I love Sam Lipsyte. I have loved Sam Lipsyte since I first saw him and read him. I loved Sam Lipsyte long before Jeffrey Eugenides said, "Sam Lipsyte is original, devious, and very funny." And I laughed out loud at things Sam Lipsyte said and wrote long before Chuck Palahniuk said, "I laughed out loud -- and I never laugh loud" about Sam Lipsyte's second book, The Subject Steve. If Sam Lipsyte weren't already married and having a baby, then I would marry him and have his baby. I would let him use my spit and blood for ink if he ran out of things to write with. I would let him write on my bleached skin if he ran out of paper. But, luckily, Flamingo in the UK and Picador in the US have used a bunch of their paper and their ink and printed up a bunch of copies of Home Land.
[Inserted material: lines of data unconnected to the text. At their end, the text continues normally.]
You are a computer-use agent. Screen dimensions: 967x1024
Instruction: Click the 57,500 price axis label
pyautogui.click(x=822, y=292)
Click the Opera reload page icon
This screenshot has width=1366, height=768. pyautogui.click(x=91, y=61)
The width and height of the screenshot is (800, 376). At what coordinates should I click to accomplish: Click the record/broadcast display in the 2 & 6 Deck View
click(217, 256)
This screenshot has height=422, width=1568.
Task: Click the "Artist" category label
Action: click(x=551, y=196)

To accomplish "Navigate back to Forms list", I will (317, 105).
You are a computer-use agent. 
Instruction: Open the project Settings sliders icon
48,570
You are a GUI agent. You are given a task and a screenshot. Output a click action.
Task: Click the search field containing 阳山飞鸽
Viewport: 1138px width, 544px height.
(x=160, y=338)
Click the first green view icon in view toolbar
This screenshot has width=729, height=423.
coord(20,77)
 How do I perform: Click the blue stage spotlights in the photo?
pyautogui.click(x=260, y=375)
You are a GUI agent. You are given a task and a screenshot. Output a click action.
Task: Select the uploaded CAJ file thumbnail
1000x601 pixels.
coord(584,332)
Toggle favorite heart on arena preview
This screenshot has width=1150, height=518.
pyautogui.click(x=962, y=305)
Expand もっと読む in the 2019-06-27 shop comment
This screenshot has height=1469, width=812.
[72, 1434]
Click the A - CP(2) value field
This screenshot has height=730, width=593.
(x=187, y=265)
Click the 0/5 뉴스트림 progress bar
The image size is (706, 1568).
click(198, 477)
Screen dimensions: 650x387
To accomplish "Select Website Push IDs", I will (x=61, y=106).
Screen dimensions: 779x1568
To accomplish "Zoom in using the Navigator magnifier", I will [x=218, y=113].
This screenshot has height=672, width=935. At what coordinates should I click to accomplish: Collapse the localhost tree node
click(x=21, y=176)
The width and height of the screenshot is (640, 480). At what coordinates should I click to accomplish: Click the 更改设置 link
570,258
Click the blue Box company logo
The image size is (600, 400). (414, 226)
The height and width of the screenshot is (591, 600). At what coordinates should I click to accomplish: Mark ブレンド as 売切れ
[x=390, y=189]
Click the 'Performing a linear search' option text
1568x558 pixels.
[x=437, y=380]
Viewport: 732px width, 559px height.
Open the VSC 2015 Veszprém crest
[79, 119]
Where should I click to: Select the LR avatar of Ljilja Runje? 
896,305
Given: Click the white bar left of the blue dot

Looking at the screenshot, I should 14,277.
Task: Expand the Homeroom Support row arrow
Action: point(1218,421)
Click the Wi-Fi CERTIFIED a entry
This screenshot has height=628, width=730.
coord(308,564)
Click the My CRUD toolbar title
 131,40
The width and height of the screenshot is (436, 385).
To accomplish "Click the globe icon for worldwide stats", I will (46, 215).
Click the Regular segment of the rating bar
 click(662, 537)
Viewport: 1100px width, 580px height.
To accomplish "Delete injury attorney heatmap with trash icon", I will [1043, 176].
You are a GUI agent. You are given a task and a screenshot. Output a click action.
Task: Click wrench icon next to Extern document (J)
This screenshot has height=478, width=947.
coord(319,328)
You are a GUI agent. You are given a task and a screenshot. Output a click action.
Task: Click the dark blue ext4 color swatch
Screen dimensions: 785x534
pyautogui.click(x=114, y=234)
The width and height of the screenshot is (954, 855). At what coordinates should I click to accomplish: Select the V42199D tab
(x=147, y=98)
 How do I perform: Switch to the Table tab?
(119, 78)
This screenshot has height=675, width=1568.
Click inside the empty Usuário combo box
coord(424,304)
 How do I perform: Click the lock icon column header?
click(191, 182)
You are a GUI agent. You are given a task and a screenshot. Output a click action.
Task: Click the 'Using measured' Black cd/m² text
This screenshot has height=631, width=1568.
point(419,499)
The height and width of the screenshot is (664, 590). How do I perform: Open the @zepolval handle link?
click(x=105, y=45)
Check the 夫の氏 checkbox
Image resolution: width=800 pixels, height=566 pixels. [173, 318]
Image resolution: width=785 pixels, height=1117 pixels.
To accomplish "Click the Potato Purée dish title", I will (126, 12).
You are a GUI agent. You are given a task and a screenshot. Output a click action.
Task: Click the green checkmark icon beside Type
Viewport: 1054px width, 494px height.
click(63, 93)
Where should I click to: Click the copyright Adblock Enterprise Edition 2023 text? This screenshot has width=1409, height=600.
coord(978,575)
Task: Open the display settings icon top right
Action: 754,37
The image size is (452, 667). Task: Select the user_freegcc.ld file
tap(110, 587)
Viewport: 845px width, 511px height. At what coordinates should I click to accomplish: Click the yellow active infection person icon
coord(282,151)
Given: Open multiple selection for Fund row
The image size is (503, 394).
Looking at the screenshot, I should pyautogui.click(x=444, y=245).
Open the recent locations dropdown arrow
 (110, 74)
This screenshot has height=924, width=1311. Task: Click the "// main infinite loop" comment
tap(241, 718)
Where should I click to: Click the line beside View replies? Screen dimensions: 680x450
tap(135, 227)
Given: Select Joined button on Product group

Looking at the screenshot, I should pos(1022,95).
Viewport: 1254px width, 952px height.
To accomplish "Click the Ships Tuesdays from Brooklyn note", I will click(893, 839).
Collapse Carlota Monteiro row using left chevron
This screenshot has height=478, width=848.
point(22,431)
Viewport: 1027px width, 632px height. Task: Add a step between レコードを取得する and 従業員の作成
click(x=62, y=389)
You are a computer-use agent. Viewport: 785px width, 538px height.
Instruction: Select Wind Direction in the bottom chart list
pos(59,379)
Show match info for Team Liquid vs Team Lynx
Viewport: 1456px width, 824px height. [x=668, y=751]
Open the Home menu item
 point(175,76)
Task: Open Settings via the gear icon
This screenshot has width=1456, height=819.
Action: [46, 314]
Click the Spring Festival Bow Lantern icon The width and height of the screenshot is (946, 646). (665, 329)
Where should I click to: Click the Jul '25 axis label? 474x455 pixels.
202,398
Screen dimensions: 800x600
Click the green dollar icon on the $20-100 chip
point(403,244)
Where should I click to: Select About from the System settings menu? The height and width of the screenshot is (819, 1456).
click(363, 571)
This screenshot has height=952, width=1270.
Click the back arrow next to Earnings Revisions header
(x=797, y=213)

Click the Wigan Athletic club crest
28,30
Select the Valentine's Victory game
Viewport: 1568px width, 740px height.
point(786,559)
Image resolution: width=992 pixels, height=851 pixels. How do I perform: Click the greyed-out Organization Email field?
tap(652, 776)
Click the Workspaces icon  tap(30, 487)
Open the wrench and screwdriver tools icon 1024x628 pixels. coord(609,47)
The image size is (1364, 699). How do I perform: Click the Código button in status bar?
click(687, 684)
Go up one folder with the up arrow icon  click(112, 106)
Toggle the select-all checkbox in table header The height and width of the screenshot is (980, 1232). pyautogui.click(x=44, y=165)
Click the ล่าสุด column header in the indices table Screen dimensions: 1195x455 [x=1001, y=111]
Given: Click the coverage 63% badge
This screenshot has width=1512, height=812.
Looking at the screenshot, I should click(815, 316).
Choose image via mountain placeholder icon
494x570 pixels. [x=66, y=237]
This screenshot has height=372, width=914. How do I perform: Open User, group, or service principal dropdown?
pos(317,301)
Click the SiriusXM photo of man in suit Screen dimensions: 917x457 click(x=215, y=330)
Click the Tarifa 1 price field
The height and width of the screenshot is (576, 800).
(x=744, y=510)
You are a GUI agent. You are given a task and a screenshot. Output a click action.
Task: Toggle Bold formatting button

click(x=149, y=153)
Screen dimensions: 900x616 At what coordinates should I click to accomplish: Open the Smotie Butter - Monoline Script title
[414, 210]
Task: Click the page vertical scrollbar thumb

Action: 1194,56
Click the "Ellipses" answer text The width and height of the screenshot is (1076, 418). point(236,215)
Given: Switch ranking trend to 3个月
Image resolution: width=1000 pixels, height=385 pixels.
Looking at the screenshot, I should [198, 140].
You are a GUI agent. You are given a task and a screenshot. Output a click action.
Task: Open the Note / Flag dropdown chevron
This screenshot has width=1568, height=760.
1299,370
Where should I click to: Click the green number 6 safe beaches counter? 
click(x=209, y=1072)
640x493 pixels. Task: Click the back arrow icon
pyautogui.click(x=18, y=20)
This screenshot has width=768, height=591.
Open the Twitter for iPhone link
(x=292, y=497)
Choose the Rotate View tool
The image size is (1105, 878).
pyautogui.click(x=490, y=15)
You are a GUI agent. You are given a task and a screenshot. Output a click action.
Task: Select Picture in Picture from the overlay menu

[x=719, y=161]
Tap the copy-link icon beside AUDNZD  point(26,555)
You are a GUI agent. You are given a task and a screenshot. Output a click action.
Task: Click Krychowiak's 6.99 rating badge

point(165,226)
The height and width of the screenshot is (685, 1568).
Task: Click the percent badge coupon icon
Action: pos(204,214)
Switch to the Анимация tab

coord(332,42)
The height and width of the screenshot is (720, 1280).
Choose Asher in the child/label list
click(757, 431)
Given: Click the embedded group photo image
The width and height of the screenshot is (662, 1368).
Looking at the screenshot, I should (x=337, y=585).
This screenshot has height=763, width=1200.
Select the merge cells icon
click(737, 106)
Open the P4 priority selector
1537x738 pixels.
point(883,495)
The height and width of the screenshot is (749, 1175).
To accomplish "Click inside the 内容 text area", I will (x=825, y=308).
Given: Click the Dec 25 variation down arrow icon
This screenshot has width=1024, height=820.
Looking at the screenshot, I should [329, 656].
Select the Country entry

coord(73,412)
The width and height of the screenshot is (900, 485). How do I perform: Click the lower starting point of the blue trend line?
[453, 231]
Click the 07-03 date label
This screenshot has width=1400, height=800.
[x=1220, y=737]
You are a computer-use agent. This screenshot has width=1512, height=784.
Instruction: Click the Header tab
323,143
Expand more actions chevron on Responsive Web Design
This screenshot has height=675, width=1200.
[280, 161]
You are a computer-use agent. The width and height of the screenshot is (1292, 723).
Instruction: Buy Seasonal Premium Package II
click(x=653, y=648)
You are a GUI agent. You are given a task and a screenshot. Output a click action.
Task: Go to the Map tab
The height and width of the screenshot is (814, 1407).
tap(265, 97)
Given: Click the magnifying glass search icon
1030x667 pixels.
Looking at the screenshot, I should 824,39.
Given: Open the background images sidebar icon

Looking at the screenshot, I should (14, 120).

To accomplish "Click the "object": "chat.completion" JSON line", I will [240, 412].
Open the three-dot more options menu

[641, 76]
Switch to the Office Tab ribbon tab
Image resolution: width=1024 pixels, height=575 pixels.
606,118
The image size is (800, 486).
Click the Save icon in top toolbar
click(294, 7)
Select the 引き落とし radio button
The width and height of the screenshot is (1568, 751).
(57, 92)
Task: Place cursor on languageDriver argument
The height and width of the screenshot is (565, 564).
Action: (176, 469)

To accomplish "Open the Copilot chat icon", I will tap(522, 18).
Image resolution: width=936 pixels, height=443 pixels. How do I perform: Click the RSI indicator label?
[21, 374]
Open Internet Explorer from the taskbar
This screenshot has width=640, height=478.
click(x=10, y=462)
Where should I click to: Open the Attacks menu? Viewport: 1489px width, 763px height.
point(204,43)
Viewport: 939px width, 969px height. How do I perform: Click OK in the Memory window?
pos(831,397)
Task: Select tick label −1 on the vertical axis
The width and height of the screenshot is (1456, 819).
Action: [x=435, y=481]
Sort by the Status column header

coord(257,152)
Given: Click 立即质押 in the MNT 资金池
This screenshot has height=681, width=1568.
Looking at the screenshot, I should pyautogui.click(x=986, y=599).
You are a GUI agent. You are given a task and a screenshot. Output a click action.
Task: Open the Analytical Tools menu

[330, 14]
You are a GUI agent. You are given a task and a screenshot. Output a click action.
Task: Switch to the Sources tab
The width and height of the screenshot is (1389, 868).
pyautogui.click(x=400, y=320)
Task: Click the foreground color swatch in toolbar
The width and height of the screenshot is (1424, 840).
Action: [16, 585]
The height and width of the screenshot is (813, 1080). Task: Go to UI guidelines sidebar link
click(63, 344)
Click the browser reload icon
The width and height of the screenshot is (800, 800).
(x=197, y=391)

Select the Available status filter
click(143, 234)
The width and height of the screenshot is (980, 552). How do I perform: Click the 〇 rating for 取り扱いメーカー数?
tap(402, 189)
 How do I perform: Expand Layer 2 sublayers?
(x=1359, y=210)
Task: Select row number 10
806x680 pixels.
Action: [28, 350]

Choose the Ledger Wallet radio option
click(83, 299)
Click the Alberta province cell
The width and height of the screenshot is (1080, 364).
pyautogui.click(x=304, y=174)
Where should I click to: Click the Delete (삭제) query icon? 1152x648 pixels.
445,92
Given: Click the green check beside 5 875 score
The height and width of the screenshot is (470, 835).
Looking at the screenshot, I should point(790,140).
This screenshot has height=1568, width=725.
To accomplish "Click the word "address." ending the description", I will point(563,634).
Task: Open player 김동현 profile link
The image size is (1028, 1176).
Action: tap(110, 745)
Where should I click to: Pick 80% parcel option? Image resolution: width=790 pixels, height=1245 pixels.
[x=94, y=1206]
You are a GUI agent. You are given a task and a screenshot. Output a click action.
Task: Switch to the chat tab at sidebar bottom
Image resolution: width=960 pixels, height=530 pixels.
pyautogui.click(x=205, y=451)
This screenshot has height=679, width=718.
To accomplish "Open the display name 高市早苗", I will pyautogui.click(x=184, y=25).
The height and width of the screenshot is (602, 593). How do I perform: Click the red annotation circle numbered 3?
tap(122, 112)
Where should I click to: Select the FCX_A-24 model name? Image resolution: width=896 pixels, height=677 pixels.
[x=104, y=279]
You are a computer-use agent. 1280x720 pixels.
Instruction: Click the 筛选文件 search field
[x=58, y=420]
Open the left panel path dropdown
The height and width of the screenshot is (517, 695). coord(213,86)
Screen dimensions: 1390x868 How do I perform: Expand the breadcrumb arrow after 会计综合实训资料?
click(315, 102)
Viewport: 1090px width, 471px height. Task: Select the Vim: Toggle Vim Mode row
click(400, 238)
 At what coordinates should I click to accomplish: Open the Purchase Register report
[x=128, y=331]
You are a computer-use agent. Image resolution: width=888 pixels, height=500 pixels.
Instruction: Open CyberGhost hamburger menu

All you have to do is give them some other paper with ink on it (or its equivalent in plastic) and you can have your own copy of Home Land. Everybody should have their own copy of Home Land. One day, mothers and fathers will read to their children from The Collected Works of Sam Lipsyte in front of a fireplace in the evenings. And all of this will happen not just because Sam Lipsyte's phrasing is amazing and he writes great sentences, not just because he is every kind of funny you can think of, not just because he is smart and heartbreaking too, not just because we all also will fail like Lewis "Teabag" Miner fails, not just because there is a piece in Home Land on eating eggs in a diner that will make you rethink eating eggs in diners, not just because Sam Lipsyte willfully disregards a traditional sense of plot and character development while creating a great narrative that has so much force you will have to call in sick to work after reading it, not just because you didn't fit in in high school either, not just because his fictional truths will make you uncomfortable, but also because Sam Lipsyte's "work is impossible to dislike." I knew that before Nadine O'Regan said it too.